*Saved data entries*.

———

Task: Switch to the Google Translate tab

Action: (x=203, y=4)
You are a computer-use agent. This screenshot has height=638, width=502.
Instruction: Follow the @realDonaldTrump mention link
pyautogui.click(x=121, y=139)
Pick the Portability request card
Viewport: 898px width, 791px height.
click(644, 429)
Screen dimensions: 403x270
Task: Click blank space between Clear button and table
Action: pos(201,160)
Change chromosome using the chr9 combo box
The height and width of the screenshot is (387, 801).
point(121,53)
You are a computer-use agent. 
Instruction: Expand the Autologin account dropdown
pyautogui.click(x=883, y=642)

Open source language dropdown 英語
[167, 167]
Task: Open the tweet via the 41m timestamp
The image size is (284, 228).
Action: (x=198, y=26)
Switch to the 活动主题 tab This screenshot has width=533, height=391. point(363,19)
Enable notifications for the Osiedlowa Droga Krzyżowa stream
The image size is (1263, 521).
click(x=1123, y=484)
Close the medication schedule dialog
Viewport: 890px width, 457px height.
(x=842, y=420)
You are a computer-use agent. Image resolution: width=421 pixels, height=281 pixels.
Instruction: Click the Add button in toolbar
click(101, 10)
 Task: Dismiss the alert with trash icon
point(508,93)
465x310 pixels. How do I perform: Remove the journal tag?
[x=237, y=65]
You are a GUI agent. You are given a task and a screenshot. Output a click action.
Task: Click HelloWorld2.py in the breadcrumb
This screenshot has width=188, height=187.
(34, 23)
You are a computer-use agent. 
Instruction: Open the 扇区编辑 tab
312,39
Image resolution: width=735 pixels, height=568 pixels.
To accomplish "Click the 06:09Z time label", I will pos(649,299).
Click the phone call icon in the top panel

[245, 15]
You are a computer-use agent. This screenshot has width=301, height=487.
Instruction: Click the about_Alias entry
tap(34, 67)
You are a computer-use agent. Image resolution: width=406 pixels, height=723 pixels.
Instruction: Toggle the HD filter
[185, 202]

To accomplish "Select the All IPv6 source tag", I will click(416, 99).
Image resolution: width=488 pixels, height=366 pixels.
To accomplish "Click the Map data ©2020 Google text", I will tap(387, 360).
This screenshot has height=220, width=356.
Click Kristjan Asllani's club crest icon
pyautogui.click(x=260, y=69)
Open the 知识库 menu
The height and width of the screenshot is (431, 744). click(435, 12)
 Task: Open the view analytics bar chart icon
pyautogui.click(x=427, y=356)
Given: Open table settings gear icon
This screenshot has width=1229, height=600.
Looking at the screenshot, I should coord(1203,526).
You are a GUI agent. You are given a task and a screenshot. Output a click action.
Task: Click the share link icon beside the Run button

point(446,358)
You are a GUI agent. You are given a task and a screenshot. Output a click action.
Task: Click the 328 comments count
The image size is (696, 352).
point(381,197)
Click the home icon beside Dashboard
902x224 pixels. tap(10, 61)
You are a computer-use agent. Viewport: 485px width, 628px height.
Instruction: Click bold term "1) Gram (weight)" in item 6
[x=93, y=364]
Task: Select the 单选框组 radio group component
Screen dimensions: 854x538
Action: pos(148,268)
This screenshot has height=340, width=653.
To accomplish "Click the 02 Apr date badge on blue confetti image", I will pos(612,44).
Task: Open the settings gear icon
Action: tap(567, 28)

———

*Work item*. Beginning with the line that contains "You are a computer-use agent. Viewport: 485px", quote each line exactly through the last line of the entries above, and nothing beyond them.

*Response box*.
You are a computer-use agent. Viewport: 485px width, 628px height.
Instruction: Click bold term "1) Gram (weight)" in item 6
[x=93, y=364]
Task: Select the 单选框组 radio group component
Screen dimensions: 854x538
Action: pos(148,268)
This screenshot has height=340, width=653.
To accomplish "Click the 02 Apr date badge on blue confetti image", I will pos(612,44).
Task: Open the settings gear icon
Action: tap(567, 28)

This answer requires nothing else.